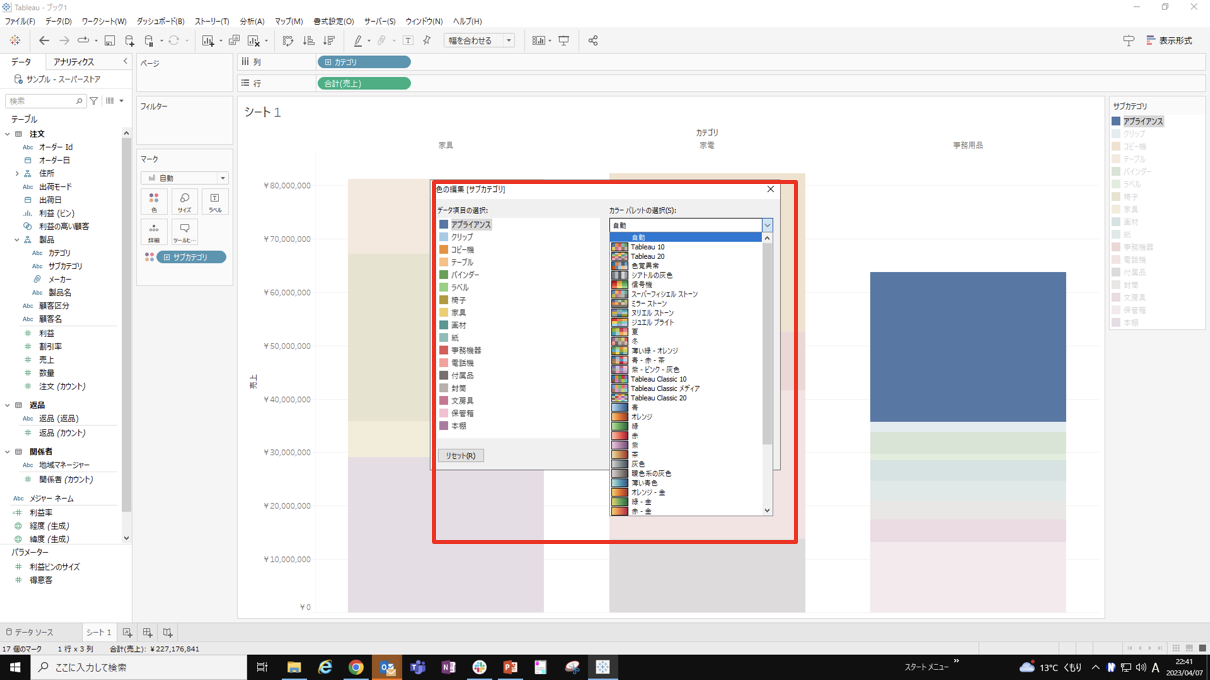Viewport: 1210px width, 680px height.
Task: Open the color palette selection dropdown
Action: (x=767, y=225)
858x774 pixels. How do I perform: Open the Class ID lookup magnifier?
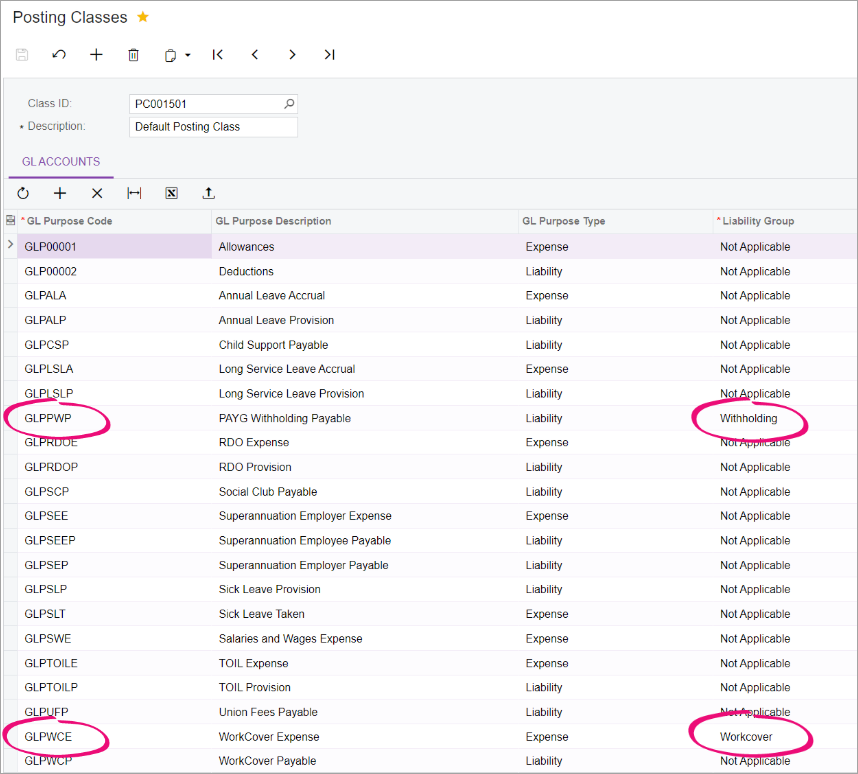tap(288, 104)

□ □ □ □ □ □ □

== GOAL OF THE EXERCISE ==
Restate verbatim the lines that begin at the one holding "858x774 pixels. How" and end at the last line of the material. Exclude pictures.

== RESULT BELOW ==
858x774 pixels. How do I perform: Open the Class ID lookup magnifier?
tap(288, 104)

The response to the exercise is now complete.